Glasses retrieved, we could see it was beyond fresh, beyond “the way we live now,” or then, as it were; it was subversive (a kidnapped kid’s so annoying the kidnapper returns him), even transgressive (sex with a Barbie doll and then the more fulfilling Ken), all perhaps culturally epitomized by the professional Westchester County couple who take up crack while their children are away. It was her first collection. An announcement of a new voice in American letters.

It is also of critical importance because it happens to be the one book of hers to have been read by her interlocutor in a half-hour phone call one gray Thursday in February, a chat occasioned by Ms. Homes’s selection for a lifetime achievement award in the literary arts from the Guild Hall Academy of the Arts. The ceremony is set for Tuesday night from 6 to 10 in the Rainbow Room in Manhattan, where her fellow honorees will be Sarah Jessica Parker in performing arts, Mary Heilmann in visual arts, and Charlotte Moss and Barry S. Friedberg for leadership and philanthropic endeavors. 
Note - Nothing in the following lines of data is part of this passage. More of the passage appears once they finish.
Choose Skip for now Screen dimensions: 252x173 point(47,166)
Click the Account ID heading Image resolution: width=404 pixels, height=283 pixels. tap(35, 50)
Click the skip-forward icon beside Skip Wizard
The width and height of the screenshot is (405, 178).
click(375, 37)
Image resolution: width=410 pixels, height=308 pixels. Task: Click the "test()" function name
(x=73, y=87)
“Eric said to me it’s long overdue,” she said of Eric Fischl, the artist and academy president, who will be doing some of the presenting that evening. “And I said, ‘No, it’s not.’ I feel way too young for that kind of thing.” She’s 54, her demurral upon being asked giving way to a verbal shrug of the shoulders in the face of the ubiquitous Google search. “Anyway, these age rules don’t apply anymore. Except maybe to your knees.”

Adding to the overdue feeling may be the fact that she’s been writing in the public eye since she was a college student and came out with a play controversially involving the work of J.D. Salinger, prompting a cease-and-desist order. She went on to turn out a half-dozen novels, most recently “May We Be Forgiven” (a Big American Novel she’d recommend to the uninitiated), two short-story collections, and a memoir, before returning to Salinger with a book of essays to be titled “These Are My Fathers,” which looks as well at other writers important to her: Edward Albee, Joseph Heller, and especially John Cheever.
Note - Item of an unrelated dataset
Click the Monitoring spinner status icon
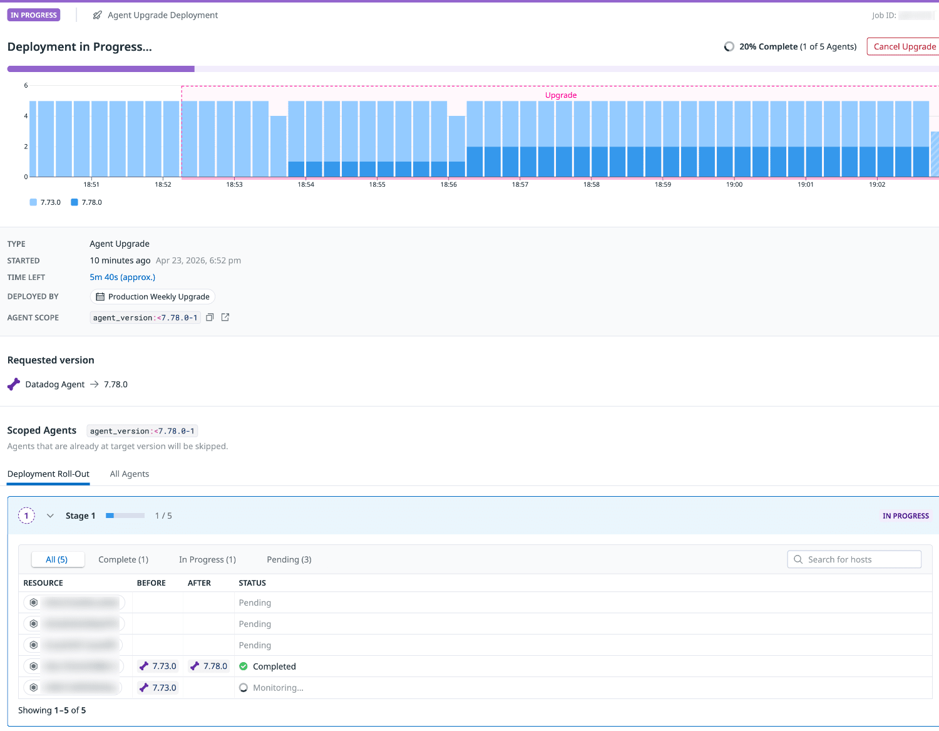This screenshot has width=939, height=731. 244,688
The Montauk and East Hampton lives of Albee and Heller bring up something else about “The Safety of Objects”: It was written in Amagansett. Ms. Homes has been coming out this way since the mid-’80s, owns what she called “a tiny house” here, and particularly enjoys holing up, in a writerly way, in the local libraries from Montauk west, with their nooks, crannies, and carrels. The former Rogers Memorial on Job’s Lane in Southampton was a favorite: “Lots of big old wood desks surrounded by books — what’s better than that?”

A sanctuary. The entire South Fork can serve as such. As a city dweller, Ms. Homes was an outside-her-window witness to the defining event of the new century, the attacks of 9/11, which left her feeling as though “the terra firma you took for granted you could no longer take for granted. . . . Now there’s a ratcheting up of a sense that the world is not safe. On the East End, comparatively speaking, it is safe. It’s hard to go out to Louse Point and think the world is coming to an end.”

“I see the Guild Hall award as an essential piece of a place and a time that I value enormously.”

“As a kid,” she continued, “I was not a good kid. But I’ve become this overly enthusiastic do-gooder. It’s like I go out looking for old ladies to help across the street. It’s annoying, I’d imagine.”

She teaches at Princeton and, far from complaining about undergraduates, is energized by all the students “who are the first person in their family to go to college.” Generally, “I try to encourage a kind of creativity and intellectual risk-taking that they’re averse to. They’re more test-takers — they’re smart, but they haven’t lived much yet.”

Of her own education, she said, “I feel like I’ve been very lucky. I’ve had wonderful mentors who helped me when I needed it.”

That could be part of an acceptance speech, but she wasn’t quite sure of Tuesday night’s format, or if she’d be speaking at all. “Maybe I’ll read a Frank O’Hara poem.”